According to the text on personal energy, how many main concepts are there when it comes to personal energy?

» Provided text
________________________
I have been putting a lot of thought into Life Coaching concepts and I’d like to share my beliefs on the root cause of many peoples’ problems when it comes to feeling depleted or drained.

I often use analogies or metaphors in my work, so here is my take on how we can understand why so many of us say we are “tired” or “have no energy” and what we can do about it.

There are three main concepts when it comes to personal energy:

1. Eliminate the clog

If you have clogged arteries, the blood doesn’t flow. The same is true for clogged drains or pipes. When the blood doesn’t flow or the water doesn’t drain, we may end up with some major catastrophe. Sometimes we need to unclog the pipes. If there is too much accumulation of debris (unwanted waste), we will end up with a blockage. If we imagine that debris is our emotional stress, physical clutter, or other unwanted things we want out of our life, this is what can block our energy flow.

  • Make a list of these unwanted items/situations. Work on eliminating one item at a time to help unclog the energy flow. It’s not easy and sometimes it takes another person to help us with this. This will help the energy flow better.
________________________
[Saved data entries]
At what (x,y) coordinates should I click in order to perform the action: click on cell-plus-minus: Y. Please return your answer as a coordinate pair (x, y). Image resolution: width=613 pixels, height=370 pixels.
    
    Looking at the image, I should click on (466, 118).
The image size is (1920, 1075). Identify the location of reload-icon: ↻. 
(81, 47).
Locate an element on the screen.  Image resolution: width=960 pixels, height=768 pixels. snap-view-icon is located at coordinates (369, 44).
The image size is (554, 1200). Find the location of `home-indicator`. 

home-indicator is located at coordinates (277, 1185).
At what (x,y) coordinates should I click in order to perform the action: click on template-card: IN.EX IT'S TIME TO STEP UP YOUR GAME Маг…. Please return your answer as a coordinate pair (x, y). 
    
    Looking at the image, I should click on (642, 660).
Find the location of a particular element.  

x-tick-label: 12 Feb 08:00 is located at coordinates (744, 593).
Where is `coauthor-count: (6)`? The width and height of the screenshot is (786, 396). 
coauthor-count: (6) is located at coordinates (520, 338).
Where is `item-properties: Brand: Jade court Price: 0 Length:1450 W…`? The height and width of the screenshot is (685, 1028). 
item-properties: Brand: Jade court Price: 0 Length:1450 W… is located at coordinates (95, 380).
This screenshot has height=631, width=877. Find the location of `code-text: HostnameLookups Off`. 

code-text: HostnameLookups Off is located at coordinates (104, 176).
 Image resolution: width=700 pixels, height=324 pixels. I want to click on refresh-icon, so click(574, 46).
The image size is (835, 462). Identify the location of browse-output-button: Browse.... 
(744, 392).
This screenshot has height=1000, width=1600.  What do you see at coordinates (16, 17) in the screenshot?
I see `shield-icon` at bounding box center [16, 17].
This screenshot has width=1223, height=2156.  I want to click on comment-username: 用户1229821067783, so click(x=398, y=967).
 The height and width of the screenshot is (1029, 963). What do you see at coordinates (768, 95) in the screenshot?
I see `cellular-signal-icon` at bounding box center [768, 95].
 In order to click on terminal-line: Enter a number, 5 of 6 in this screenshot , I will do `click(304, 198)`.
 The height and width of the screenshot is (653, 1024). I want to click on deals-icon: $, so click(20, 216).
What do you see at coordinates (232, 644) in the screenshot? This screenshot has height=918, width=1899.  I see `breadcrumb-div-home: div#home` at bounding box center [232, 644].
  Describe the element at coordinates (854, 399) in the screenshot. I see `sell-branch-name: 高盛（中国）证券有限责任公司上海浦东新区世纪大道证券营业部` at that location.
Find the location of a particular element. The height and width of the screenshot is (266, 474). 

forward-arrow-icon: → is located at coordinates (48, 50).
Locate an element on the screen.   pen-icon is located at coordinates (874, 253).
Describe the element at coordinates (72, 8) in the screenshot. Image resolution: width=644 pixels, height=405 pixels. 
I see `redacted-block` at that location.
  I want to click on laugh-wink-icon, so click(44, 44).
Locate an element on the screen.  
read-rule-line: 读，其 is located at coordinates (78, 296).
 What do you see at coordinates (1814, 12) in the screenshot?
________________________
» Response to the task
Three.